Ronald Talley (born February 21, 1986) is a former American football defensive end. He was signed by the Green Bay Packers as an undrafted free agent in 2009. He played college football for the University of Delaware and University of Notre Dame.

Early years
Talley was born on February 21, 1986, in Detroit, Michigan. He grew up in Detroit, Michigan. He attended Renaissance High School in Detroit, where he played high school football. During his junior year in 2002, he recorded 122 tackles. He was named to the Detroit Free Press Division 4 All-State team and the All–Detroit first team as a senior in 2003. During that season, he recorded 80 tackles and five sacks.

Heading into college, he was recruited by the University of Notre Dame, University of Iowa, University of Louisville, Michigan State University, University of Minnesota, and University of Southern California. After receiving scholarship offers from Notre Dame, Iowa, Louisville, and Michigan State, he opted to sign-on to play college football for the Notre Dame Fighting Irish football team.

▶ [Directives]:
a - Which universities recruited Talley, according to the Ronald Talley biography?
b - Pick up the Ronald Talley biography after its final sentence and write the next part.
The lines that come next have no connection to the Ronald Talley biography.

▶ [Data shown]:
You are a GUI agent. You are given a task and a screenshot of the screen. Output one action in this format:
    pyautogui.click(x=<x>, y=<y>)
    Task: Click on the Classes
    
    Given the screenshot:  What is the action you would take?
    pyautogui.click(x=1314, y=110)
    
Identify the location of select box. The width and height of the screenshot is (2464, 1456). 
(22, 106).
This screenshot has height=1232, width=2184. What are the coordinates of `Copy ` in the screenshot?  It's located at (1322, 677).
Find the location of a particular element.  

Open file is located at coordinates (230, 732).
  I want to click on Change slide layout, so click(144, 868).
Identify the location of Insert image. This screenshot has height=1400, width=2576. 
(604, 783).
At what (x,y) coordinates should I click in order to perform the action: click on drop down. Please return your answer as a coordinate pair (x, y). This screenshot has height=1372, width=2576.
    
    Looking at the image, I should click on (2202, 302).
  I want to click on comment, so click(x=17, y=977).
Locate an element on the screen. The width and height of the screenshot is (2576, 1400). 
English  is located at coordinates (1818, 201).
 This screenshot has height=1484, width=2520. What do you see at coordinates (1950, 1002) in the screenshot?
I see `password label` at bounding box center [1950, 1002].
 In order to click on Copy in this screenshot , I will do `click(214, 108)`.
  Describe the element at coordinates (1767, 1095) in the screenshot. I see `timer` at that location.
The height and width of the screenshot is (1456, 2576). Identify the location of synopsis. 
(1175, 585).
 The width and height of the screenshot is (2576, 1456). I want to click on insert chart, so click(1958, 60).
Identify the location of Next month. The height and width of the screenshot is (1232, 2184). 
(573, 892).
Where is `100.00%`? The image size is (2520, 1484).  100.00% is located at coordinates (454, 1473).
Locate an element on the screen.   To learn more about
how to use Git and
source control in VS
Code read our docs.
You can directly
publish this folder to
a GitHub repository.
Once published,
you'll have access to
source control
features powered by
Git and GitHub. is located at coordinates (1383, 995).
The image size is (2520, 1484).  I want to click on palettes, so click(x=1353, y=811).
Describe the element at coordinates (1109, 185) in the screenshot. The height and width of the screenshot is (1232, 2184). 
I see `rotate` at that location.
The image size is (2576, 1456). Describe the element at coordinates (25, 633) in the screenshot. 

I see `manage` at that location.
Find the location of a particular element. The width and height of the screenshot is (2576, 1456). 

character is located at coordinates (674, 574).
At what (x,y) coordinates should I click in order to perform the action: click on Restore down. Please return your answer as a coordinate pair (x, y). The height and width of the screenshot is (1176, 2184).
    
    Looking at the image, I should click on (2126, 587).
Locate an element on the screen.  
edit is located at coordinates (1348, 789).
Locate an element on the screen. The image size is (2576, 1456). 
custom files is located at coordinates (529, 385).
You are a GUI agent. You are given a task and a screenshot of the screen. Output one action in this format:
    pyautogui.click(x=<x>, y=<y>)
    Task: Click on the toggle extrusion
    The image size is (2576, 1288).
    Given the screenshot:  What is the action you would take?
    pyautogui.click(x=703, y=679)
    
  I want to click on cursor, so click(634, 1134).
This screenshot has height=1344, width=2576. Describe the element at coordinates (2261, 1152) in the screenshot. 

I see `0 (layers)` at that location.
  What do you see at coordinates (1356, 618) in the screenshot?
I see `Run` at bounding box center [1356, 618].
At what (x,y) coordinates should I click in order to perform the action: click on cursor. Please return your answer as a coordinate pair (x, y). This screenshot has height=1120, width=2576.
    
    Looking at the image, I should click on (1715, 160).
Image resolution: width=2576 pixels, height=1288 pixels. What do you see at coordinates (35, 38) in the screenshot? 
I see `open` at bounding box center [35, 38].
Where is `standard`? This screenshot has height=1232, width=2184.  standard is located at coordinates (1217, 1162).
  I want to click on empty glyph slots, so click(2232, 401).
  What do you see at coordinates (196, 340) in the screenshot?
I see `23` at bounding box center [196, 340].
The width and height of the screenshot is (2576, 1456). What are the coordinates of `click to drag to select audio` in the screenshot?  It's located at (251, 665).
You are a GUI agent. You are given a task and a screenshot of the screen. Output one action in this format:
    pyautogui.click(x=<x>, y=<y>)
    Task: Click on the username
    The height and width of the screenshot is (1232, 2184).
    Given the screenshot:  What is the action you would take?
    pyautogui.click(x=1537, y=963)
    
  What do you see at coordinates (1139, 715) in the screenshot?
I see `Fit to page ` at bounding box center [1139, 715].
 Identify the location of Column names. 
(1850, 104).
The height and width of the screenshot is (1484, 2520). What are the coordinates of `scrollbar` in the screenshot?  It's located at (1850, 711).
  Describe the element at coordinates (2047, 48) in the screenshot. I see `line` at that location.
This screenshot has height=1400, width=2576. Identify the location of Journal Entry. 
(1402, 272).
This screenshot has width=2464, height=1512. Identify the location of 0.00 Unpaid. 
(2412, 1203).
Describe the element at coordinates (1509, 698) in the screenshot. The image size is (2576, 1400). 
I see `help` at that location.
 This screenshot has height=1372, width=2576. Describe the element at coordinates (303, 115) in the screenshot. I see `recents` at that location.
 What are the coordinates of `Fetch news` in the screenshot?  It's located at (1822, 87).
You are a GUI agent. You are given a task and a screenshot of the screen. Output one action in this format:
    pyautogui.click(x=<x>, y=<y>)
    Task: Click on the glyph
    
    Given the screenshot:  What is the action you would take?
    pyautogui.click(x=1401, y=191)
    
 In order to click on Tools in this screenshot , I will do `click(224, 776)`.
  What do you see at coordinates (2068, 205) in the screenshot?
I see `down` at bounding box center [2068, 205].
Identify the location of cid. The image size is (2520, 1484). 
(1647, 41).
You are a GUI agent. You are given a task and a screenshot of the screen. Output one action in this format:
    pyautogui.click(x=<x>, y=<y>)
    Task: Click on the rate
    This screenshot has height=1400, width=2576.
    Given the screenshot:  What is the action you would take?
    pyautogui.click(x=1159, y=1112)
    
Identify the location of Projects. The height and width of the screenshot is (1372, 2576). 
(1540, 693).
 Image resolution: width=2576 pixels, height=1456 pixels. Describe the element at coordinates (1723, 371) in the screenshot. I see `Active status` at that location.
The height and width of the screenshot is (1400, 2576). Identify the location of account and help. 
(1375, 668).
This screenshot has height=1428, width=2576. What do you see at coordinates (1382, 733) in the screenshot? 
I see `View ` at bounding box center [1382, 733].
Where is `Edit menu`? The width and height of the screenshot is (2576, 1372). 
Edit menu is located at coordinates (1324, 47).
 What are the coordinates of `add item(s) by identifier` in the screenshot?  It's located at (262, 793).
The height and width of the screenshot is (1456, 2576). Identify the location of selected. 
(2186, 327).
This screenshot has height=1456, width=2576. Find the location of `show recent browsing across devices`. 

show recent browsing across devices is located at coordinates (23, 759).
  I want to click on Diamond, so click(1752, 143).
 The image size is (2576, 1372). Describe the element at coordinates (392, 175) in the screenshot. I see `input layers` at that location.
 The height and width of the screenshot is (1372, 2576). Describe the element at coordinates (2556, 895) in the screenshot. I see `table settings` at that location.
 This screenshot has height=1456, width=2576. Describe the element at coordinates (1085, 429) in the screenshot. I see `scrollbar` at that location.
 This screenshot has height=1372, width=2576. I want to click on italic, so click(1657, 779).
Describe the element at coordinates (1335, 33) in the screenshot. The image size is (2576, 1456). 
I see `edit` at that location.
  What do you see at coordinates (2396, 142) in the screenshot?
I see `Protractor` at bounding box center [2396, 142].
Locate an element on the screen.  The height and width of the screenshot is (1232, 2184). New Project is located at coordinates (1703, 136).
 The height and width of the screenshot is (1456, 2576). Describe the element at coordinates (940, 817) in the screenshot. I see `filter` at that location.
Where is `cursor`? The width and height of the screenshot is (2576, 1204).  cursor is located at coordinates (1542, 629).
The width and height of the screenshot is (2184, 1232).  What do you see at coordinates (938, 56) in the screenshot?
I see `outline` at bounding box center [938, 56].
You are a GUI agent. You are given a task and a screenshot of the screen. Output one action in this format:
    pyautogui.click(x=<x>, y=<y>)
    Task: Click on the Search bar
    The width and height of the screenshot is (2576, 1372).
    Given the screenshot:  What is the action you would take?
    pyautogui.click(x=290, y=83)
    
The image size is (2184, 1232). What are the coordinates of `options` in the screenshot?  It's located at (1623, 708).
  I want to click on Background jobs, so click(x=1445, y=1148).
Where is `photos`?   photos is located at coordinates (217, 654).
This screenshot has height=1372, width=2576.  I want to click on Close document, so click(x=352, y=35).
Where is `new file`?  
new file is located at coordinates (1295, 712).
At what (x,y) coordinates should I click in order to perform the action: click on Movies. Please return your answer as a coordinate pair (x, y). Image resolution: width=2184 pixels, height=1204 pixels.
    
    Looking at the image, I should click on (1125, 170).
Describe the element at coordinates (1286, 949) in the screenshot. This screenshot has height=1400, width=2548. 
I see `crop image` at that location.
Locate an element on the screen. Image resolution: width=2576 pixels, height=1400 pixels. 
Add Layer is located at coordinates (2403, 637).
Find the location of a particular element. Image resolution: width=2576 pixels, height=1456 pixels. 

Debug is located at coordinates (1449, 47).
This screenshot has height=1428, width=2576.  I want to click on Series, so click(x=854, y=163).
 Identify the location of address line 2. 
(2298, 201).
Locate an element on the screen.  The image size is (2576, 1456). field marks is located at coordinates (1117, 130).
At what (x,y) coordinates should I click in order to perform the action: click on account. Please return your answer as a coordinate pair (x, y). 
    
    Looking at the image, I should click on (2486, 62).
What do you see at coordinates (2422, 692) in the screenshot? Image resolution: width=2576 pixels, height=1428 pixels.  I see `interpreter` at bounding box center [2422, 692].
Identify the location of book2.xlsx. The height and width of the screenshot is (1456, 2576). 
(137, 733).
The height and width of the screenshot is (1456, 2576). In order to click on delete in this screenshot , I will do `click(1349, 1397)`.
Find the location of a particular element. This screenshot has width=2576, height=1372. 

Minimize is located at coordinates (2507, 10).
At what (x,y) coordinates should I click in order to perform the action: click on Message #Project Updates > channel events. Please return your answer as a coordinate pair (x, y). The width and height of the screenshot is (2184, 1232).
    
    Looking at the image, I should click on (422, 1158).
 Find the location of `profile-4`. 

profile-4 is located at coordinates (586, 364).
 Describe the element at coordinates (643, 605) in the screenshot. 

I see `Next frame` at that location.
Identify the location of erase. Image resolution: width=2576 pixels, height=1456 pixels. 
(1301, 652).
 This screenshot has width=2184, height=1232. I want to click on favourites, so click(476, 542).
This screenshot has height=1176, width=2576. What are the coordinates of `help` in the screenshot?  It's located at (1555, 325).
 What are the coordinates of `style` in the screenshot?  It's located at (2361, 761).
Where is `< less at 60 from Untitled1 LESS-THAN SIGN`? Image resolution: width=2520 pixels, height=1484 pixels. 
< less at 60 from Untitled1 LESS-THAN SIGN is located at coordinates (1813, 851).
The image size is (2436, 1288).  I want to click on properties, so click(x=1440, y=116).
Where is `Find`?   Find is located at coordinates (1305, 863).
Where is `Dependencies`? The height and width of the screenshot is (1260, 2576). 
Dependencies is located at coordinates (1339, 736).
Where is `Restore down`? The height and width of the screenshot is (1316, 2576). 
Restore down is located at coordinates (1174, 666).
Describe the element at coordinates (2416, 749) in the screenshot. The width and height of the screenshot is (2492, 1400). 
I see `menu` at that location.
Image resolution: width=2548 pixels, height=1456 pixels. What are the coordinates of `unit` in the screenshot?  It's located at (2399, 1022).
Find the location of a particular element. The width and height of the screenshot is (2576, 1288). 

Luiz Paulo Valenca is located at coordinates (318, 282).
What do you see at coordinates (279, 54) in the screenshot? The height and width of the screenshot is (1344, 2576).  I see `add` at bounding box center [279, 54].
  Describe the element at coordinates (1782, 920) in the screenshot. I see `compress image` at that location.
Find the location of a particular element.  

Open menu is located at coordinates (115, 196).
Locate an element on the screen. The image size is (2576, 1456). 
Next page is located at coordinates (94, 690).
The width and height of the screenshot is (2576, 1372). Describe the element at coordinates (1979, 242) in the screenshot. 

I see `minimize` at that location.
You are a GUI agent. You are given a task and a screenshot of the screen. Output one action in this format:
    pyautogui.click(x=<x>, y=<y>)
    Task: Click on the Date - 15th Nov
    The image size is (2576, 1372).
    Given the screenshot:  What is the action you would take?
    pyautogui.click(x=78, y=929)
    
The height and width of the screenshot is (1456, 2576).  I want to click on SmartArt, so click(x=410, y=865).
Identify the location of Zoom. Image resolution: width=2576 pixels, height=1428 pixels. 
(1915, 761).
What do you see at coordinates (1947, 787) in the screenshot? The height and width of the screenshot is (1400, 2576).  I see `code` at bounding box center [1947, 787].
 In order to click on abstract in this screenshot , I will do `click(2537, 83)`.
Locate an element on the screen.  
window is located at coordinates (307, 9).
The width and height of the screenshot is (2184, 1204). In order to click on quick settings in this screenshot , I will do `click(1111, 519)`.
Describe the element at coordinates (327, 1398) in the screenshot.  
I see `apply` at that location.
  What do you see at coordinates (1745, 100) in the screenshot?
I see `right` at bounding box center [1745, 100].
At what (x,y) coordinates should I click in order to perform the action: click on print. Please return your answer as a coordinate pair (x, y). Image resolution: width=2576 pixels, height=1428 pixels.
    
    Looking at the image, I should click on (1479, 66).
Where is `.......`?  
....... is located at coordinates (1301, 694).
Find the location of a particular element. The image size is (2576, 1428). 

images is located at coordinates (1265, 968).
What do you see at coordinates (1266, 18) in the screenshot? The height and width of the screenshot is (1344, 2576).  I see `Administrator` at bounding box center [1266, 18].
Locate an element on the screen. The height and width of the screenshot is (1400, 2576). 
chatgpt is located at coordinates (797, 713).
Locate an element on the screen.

▶ [Answer set]:
a - University of Notre Dame, University of Iowa, University of Louisville, Michigan State University, University of Minnesota, and University of Southern California.

b -
College career

Notre Dame
As a true freshman at Notre Dame in 2004, Talley was redshirted. However, in 2005, he played in 11 games for the Fighting Irish, starting five games. His first career start for Notre Dame came against Brigham Young, where he recorded seven tackles and one sack. He tallied 23 tackles, one sack, one fumble recovery, and two pass deflections. In the 2006 Fiesta Bowl against Ohio State, he recorded three tackles, a fumble recovery, and a pass deflection. Heading into his sophomore season in 2006, Talley was expected to provide veteran experience alongside fellow defensive ends Victor Abiamiri and Chris Frome, but six games into the season, he left the team. In those games, he recorded 11 tackles. His departure was reportedly mutually agreed upon by the coaching staff, after he was unhappy with his playing time.

Delaware
On December 19, 2006, he announced his intention to transfer to the University of Delaware. As a junior in 2007, he played in 13 games, starting eight of those and recorded 43 tackles and three sacks. The following year, as a senior, he started in all but one game for Delaware and recorded 46 tackles and 3.5 sacks. He was named to the Colonial Athletic Association All–Conference team after the season.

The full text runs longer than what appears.